Avec la réforme envisagée, les fonctionnaires de l'Etat qui exercent leurs fonctions dans les services déconcentrés ainsi que les 2 500 agents appartenant aux corps des agents techniques et des techniciens de l'environnement, qui sont pour la plupart affectés à l'Office national de l'eau et des milieux aquatiques (ONEMA), à l'Office national de la chasse et de la faune sauvage (ONCFS) et dans les établissements publics des Parcs nationaux, recevront l'appellation d'inspecteurs de l'environnement.

II°) Les contrôles et les mesures de police

Les outils de la police administrative, tels que la procédure de mise en demeure, la consignation ou la réalisation d'office des mesures prescrites, qui s'avèrent les plus aboutis et ont fait leur preuve dans les domaines des installations classées pour la protection de l'environnement et de l'eau, seront étendus à tous les autres domaines qui n'en disposent que partiellement, voire pas du tout. A cet égard, il convient de noter l'intérêt que suscite la généralisation de l'amende administrative et de l'astreinte qui ne sont aujourd'hui utilisées qu'en matière de publicité. Le projet prévoit ainsi d'accentuer la capacité répressive de l'action administrative sans pour autant subordonner l'engagement de la procédure judiciaire à l'épuisement des procédures administratives.

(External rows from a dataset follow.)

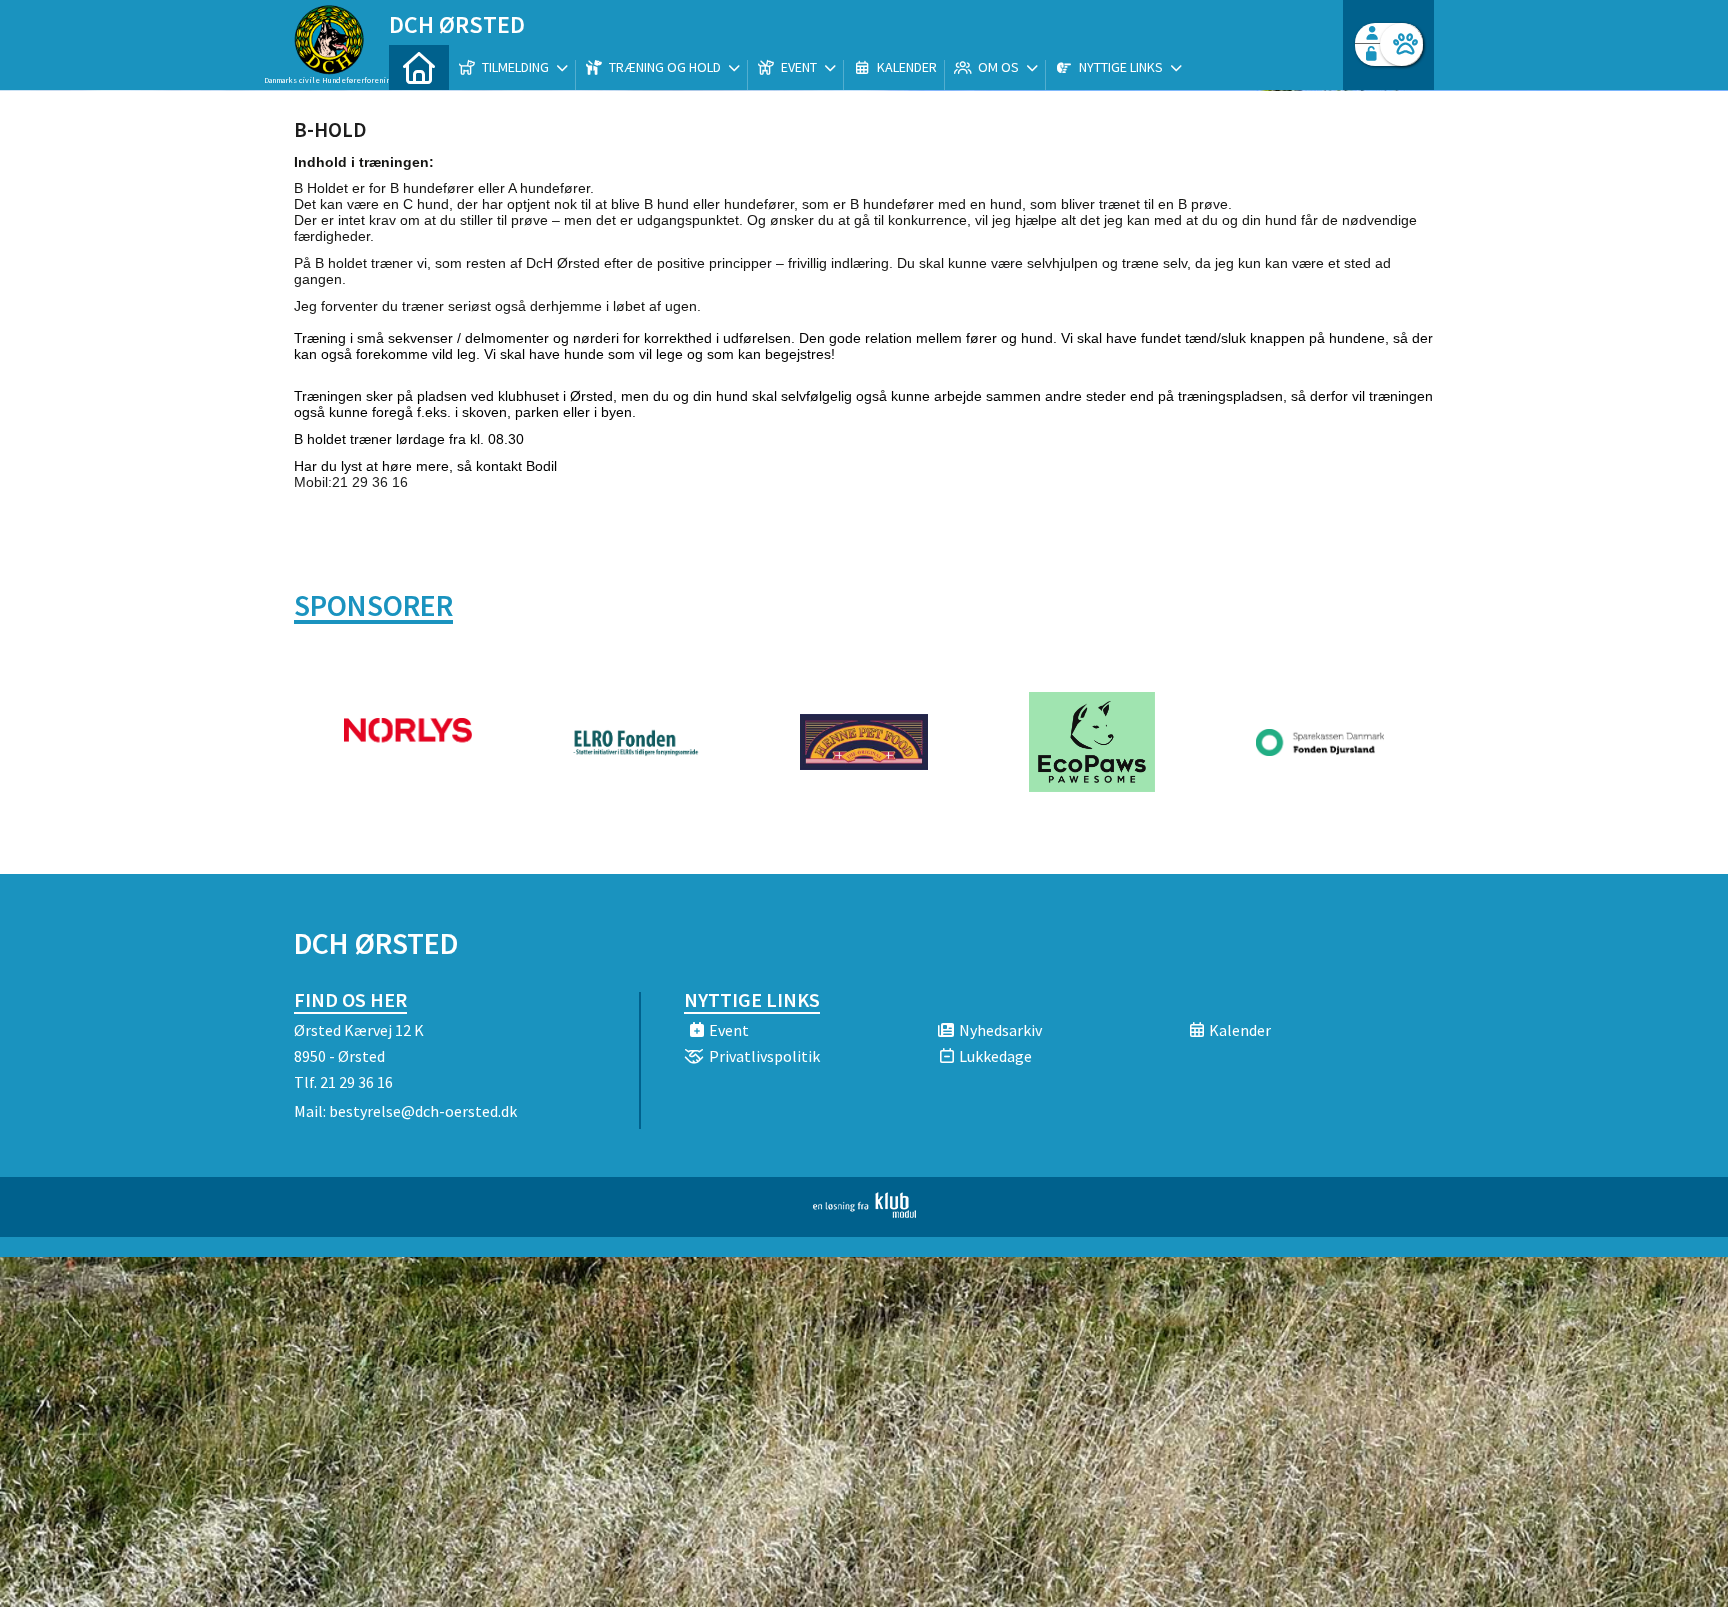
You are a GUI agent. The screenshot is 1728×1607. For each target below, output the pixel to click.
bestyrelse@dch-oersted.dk (423, 1111)
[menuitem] (419, 67)
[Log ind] (1401, 44)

III°) Les dispositions pénales : procédure et sanctions

Les dispositions qui seront prises devront permettre que les inspecteurs de l'environnement et les inspecteurs des installations classées pour la protection de l'environnement disposent d'un cadre d'intervention commun. Il en est ainsi des modalités d'accès aux locaux, des conditions de prélèvements, des saisies ou de la communication de documents, des délais de transmission des procès-verbaux au procureur de la République. L'avant-projet propose de mettre des outils performants à la disposition des agents pour mener les enquêtes : ceux-ci pourront relever l'identité de l'auteur des faits, recevoir des déclarations auprès de personnes susceptibles de leur fournir des indices, apporter leur concours aux officiers de police judiciaire et requérir directement la force publique.

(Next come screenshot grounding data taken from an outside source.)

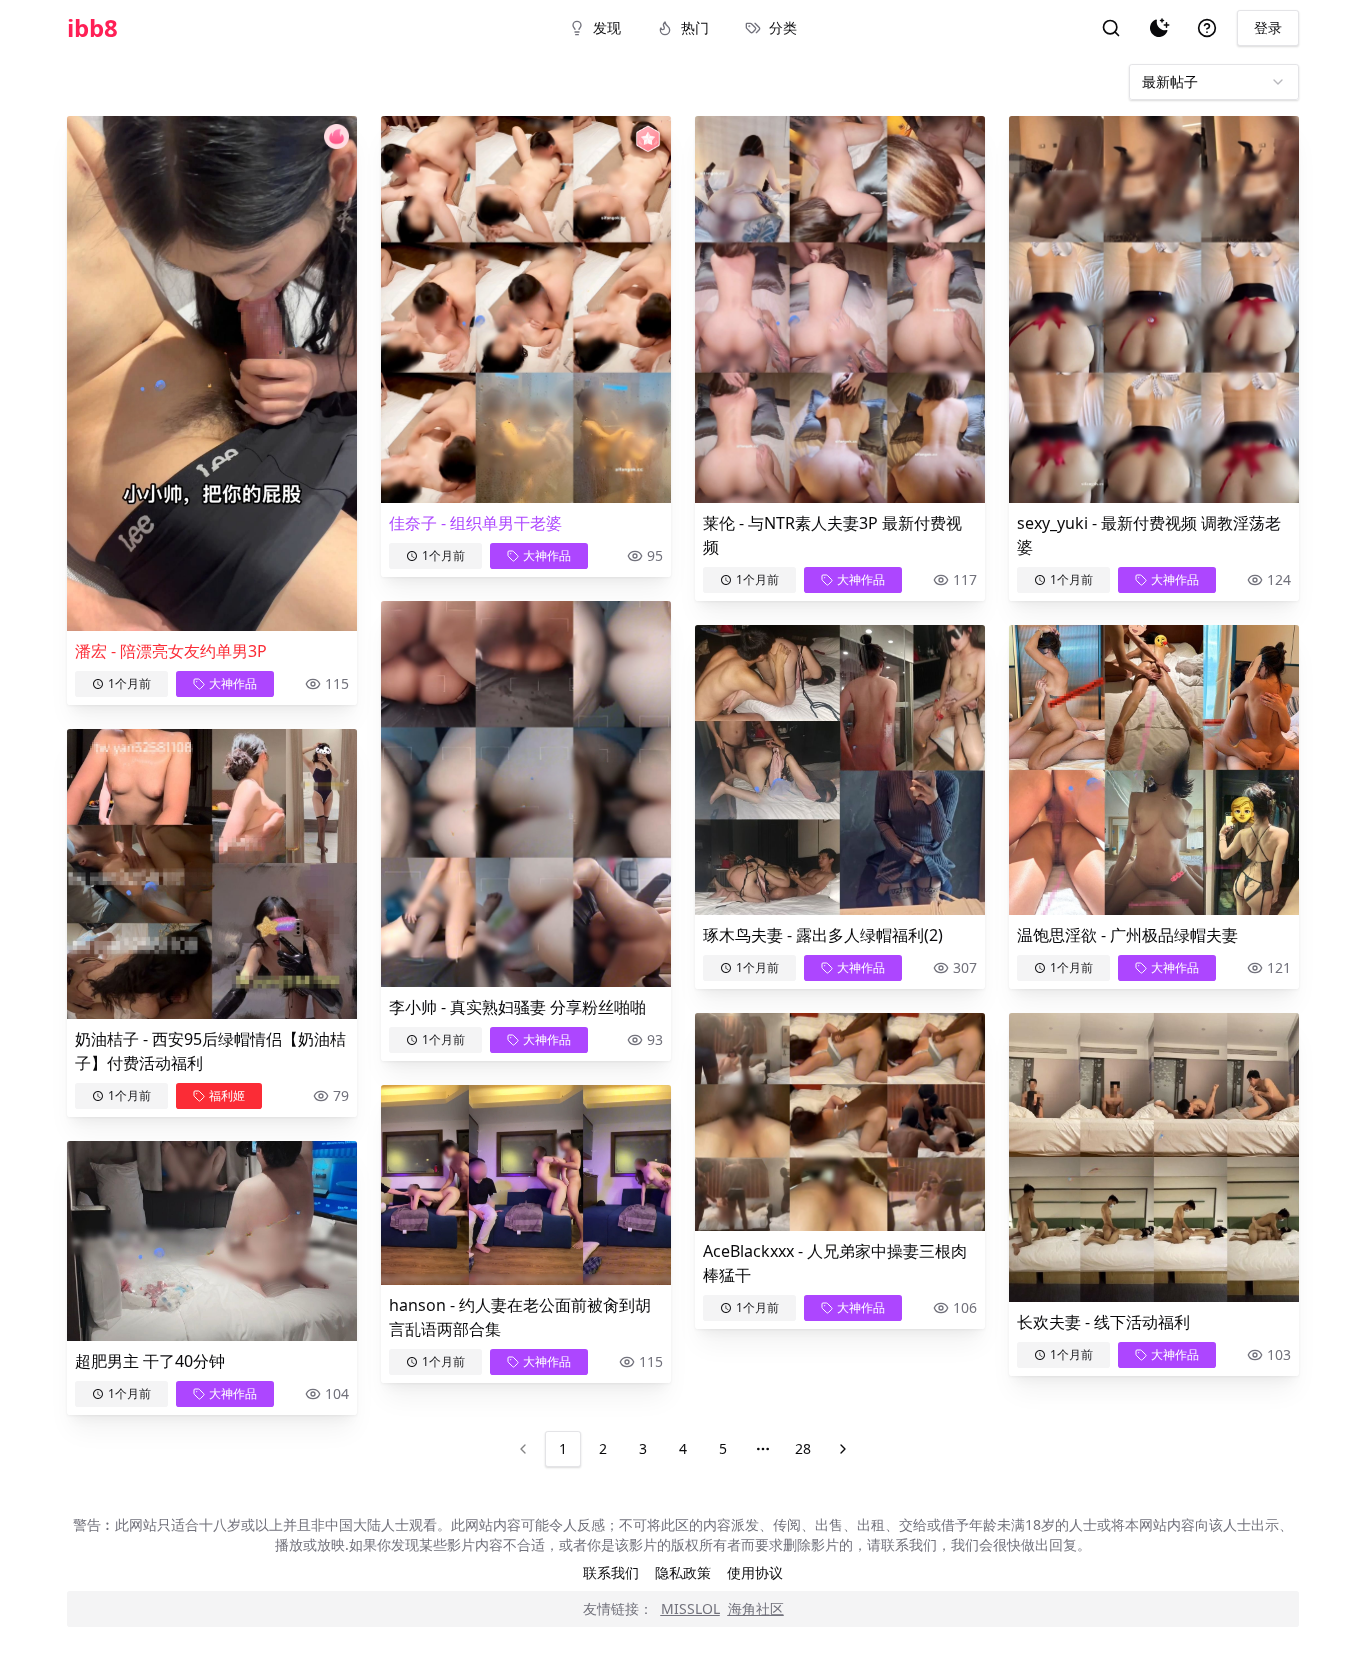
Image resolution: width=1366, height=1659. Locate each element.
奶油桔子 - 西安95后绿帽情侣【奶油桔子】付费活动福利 (210, 1051)
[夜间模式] (1159, 28)
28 (803, 1448)
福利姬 (227, 1095)
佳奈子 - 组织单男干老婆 (475, 523)
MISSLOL (690, 1608)
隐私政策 (683, 1572)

L'harmonisation porte également sur le niveau des sanctions et les peines complémentaires. Celles-ci sont aujourd'hui très diverses. A titre d'exemple, le délit de pollution de l'eau peut être puni d'une amende de 75.000 euros, alors que la méconnaissance de la réglementation dans un parc national n'est passible « que » d'une amende de 30.000 euros. La méconnaissance des arrêtés préfectoraux de mise en demeure est punie différemment selon qu'ils interviennent au titre de la police de l'eau ou de la police des installations classées pour la protection de l'environnement. Cette diversité est difficile à justifier et la directive du 19 novembre 2008 sur la protection de l'environnement par le droit pénal307(*) qui vient d'être publiée, contraint désormais l'administration à plus de cohérence.

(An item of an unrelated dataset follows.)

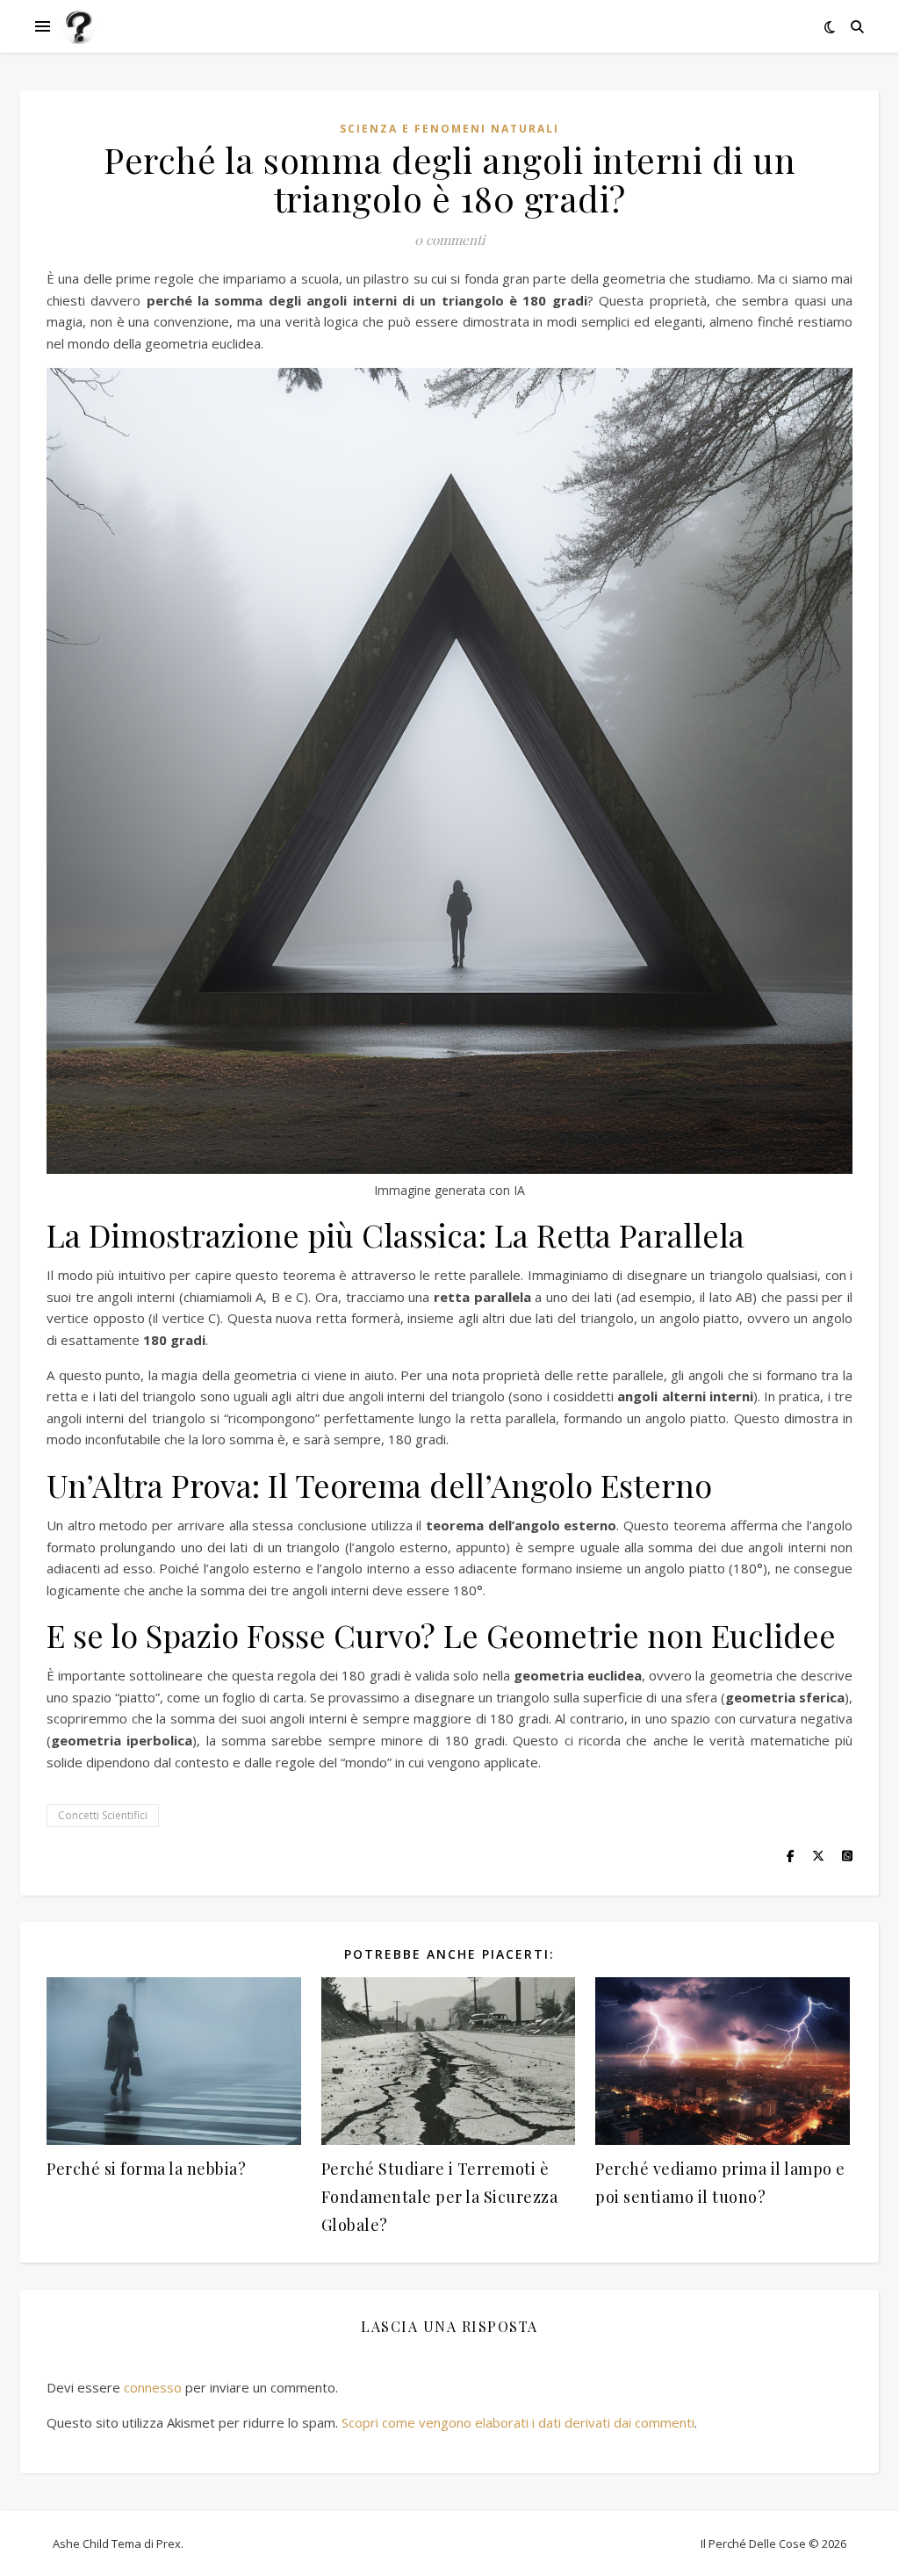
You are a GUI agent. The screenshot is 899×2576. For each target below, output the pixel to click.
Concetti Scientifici (102, 1815)
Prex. (169, 2543)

Le projet induit enfin l'abrogation de plus de cent cinquante articles de la partie législative du code de l'environnement devenus obsolètes.

Votre commission a adopté cet article sans modification.

* 306 I. - Le préfet peut élaborer des schémas de prévention des risques naturels, tenant compte des documents interdépartementaux portant sur les risques existants. Ces schémas précisent les actions à conduire dans le département en matière : de connaissance du risque ; de surveillance et prévision des phénomènes ; d'information et éducation sur les risques ; de prise en compte des risques dans l'aménagement du territoire ; de travaux permettant de réduire le risque ; de retours d'expériences. La commission départementale des risques naturels majeurs donne un avis sur ces schémas. II. - Un décret en Conseil d'Etat précise les modalités de mise en oeuvre du présent article.

* 307 Directive 2008/99/CE du Parlement européen et du Conseil du 19 novembre 2008 relative à la protection de l'environnement par le droit pénal.